The primary outcome was weight loss at 12 months. Prespecified secondary outcomes included insulin usage, HbA1c, fasting plasma glucose, fasting plasma C-peptide, hormonal responses during the MMTT, serum lipids, blood pressure, body composition, and QoL. Post hoc outcomes examined differences between participants in the intervention group who discontinued IT and those who did not. Adverse events (AE) were monitored during the initial TDR and food reintroduction phase.

Statistical analysis

The primary outcome was body weight loss at 12 months. Primary analysis used repeated measures analysis of covariance using a mixed model taking account of the within-subject variability, using weight measurements at all postrandomization time points and adjusting for baseline weight, randomization factors, HbA1c and number of medications. The adjusted mean group differences for baseline and each time point with 95% CIs were calculated. Both the crude unadjusted and adjusted estimates are presented, but the primary inference was based on the adjusted analysis. Area under the curve (AUC) was calculated using the trapezoidal rule. Secondary outcomes were analyzed using similar methods. Difference in hypoglycemia frequency between groups used mixed-effects Poisson regression with incidence rate ratio presented. All analyses were according to intention-to-treat principle. The impact of non-response and missing data at 12 months’ follow-up was examined in sensitivity analyses (online supplementary table S1). Details of dealing with missing data are found in the online supplementary appendix. Demographic factors and clinical characteristics were summarized with counts (percentages) for categorical variables, mean (SD) for normally distributed continuous variables, or median (IQR or entire range) for other continuous variables.

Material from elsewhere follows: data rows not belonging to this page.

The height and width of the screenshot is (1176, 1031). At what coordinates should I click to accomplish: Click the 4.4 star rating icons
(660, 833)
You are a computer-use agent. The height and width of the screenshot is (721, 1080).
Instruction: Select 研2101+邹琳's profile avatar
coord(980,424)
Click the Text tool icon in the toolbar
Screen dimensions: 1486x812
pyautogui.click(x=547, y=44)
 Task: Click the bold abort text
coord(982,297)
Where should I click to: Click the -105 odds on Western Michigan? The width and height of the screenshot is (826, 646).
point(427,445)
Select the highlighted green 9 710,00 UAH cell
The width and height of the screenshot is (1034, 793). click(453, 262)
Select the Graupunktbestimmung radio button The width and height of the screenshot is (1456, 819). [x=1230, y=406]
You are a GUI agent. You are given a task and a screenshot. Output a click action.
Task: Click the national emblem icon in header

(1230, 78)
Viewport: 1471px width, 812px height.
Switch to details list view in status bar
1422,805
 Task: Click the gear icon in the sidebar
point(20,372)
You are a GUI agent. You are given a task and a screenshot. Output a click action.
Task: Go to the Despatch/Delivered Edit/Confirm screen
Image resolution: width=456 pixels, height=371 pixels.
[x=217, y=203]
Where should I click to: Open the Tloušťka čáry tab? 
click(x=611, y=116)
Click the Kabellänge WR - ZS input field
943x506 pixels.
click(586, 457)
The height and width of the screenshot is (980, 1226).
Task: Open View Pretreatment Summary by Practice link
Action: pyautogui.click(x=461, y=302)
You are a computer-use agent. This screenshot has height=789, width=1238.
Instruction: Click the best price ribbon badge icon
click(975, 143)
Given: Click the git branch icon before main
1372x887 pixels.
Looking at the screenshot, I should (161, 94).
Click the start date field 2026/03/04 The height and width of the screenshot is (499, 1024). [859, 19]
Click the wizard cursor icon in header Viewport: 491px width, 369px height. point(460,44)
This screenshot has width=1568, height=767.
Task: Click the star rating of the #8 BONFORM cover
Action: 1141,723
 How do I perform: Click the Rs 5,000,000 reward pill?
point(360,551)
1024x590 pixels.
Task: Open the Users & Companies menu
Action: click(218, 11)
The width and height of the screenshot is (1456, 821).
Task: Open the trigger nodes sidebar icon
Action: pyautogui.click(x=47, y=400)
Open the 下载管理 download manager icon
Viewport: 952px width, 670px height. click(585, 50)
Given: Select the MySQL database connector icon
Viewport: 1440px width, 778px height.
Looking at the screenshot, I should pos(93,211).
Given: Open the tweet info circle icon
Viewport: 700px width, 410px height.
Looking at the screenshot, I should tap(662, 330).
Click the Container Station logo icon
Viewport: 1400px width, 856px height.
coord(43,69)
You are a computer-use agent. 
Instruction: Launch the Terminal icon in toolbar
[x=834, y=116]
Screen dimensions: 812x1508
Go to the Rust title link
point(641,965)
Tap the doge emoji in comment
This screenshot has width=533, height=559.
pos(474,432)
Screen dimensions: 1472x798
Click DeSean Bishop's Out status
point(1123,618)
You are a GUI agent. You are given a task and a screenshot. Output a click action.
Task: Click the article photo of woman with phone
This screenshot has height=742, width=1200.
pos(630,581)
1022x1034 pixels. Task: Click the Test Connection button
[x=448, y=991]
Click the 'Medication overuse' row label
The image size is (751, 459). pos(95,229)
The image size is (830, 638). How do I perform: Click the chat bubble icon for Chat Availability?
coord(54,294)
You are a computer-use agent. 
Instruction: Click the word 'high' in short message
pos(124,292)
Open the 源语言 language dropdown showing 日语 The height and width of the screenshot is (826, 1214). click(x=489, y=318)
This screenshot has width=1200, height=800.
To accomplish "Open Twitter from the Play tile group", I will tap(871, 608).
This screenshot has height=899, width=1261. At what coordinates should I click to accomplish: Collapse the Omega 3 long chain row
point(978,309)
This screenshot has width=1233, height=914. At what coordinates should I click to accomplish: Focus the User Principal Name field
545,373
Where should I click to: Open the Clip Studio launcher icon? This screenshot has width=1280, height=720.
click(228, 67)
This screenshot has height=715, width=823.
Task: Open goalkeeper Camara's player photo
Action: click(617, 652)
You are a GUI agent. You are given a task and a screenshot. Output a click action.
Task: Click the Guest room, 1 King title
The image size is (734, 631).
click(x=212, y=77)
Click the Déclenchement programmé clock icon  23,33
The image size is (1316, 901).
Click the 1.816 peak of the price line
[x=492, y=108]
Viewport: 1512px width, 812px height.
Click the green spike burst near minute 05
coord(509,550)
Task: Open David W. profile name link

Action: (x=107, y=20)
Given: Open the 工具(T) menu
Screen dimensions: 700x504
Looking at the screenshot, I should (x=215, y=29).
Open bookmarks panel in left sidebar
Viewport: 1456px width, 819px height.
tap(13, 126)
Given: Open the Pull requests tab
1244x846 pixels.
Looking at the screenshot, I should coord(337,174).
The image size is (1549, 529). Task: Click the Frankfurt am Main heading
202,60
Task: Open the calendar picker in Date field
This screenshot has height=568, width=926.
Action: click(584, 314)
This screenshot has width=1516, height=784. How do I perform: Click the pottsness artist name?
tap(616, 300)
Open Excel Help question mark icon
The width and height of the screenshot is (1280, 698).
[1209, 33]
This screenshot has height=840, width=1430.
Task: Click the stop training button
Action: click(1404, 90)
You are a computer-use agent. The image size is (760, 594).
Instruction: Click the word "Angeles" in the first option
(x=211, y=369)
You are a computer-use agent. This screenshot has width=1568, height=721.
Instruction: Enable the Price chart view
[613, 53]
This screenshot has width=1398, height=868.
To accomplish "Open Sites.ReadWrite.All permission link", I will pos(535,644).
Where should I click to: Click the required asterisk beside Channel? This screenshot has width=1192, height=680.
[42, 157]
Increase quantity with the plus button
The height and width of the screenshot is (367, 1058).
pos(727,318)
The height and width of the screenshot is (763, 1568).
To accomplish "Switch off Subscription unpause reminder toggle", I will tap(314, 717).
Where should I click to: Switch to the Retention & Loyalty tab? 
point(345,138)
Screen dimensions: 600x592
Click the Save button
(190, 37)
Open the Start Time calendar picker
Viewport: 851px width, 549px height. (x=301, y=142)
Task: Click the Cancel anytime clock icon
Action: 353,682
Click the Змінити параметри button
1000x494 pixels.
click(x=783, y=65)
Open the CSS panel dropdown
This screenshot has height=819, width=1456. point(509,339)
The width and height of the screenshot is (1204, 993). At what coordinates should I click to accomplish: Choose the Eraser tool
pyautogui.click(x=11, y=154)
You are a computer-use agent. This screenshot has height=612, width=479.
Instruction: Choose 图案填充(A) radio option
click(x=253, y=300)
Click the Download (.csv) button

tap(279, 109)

The sample size calculation indicated that 37 participants per group would provide 80% power to detect a 10 kg weight loss difference between groups (SD 15 kg) at a 5% significance level.²³ Published mean attrition while following a very-low-energy diet (VLED) and LED is 0%–52%.²⁴ Accounting for an approximate 20% dropout, a total of 90 participants (45 per arm) were recruited.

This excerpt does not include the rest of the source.